The Israeli army said it searched the hide-out and found improvised explosive devices in a children's room, along with other military equipment like high-capacity gun magazines. It said its forces arrested two suspects in the town of Aqaba near Tubas, without specifying whether they were the wanted militants in the besieged building.

The 36-year-old Palestinian teacher, Abdulrahim Ghannam, was killed during the firefight as he walked home to his wife after spending the early morning tending to his sheep and vegetables at his farm, his 33-year-old cousin Islam said.

Ghannam worked as an eighth grade English teacher at a school in the area, Islam added, declining to give his own last name for fear of reprisals.

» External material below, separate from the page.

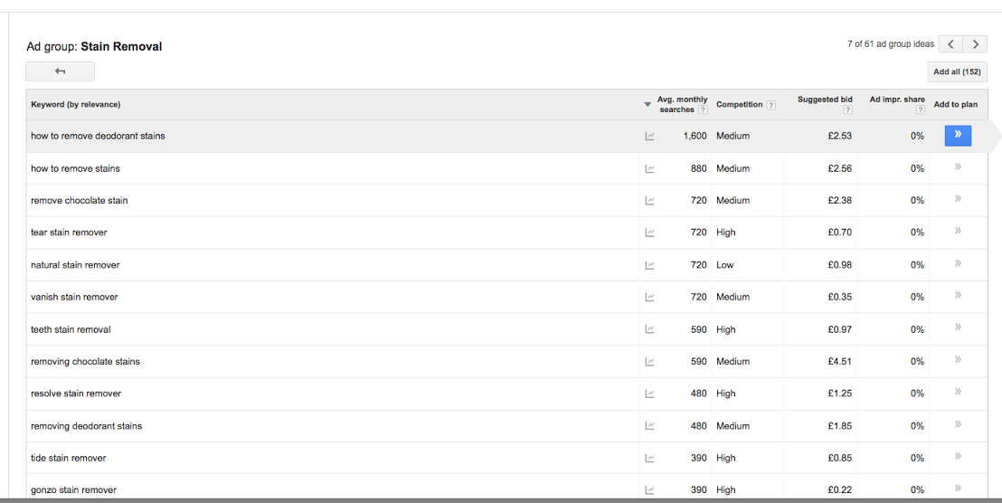Viewport: 1002px width, 503px height.
Task: Select the 'vanish stain remover' keyword row
Action: (x=74, y=297)
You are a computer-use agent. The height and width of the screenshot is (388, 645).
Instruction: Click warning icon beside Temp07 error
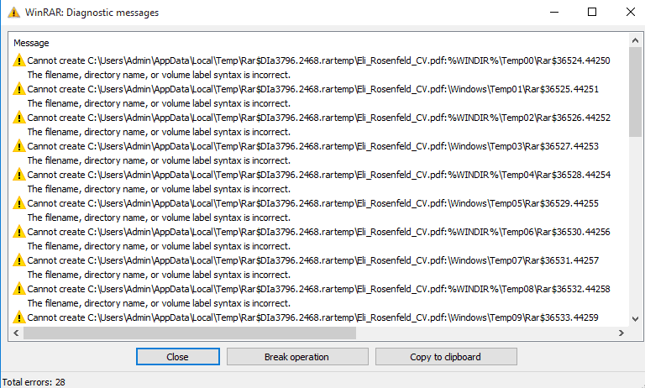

He said Ghannam avoided politics as much as he could and had no connection to the local armed group.

The Israeli army said it was not specifically aware of Ghannam's situation but that soldiers reported they killed one Palestinian who they identified as a gunman. The contradictory accounts could not immediately be reconciled.

The Palestinian Health Ministry blamed Israel for his death, saying that an Israeli army bullet struck Ghannam in the head.

Ghannam was buried a few hours later. During the funeral, scores of Palestinians streamed through the streets chanting against Israel as they held his body aloft, wrapped in a Palestinian national flag rather than that of a Palestinian political or militant faction.

Palestinian presidential spokesperson Nabil Abu Rudeineh issued a statement Friday about the deteriorating security situation in the West Bank, condemning Israel's “incursions into Palestinian cities, villages and towns, and the detention of hundreds of Palestinians, all of which aim to try to drag the territory into a spiral of violence.”

The Israeli army said early Friday that it also raided several other towns in the West Bank and the city of Nablus, arresting seven suspected militants.

The near-daily military raids have fueled tensions in the region and have ushered in some of the worst fighting between Israel and the Palestinians in the West Bank since the last Palestinian uprising in the early 2000s.

Over 180 Palestinians have been killed by Israeli fire in the West Bank and east Jerusalem since the start of the year, according to a tally by The Associated Press. Israel says most of the Palestinians killed were militants. But stone-throwing youths protesting the incursions and those not involved in the confrontations have also been killed.

Some 31 people have been killed in Palestinian attacks against Israelis during that time. On Thursday, a Palestinian driver rammed into an Israeli military checkpoint in the West Bank, killing an Israeli soldier who had migrated from Ukraine.

Israel says the raids are meant to dismantle militant networks and thwart future attacks. Palestinians say the raids undermine their security forces, inspire more militancy and entrench Israeli control over lands they seek for a hoped-for future state.

Israel captured the West Bank in the 1967 Mideast war, along with east Jerusalem and the Gaza Strip.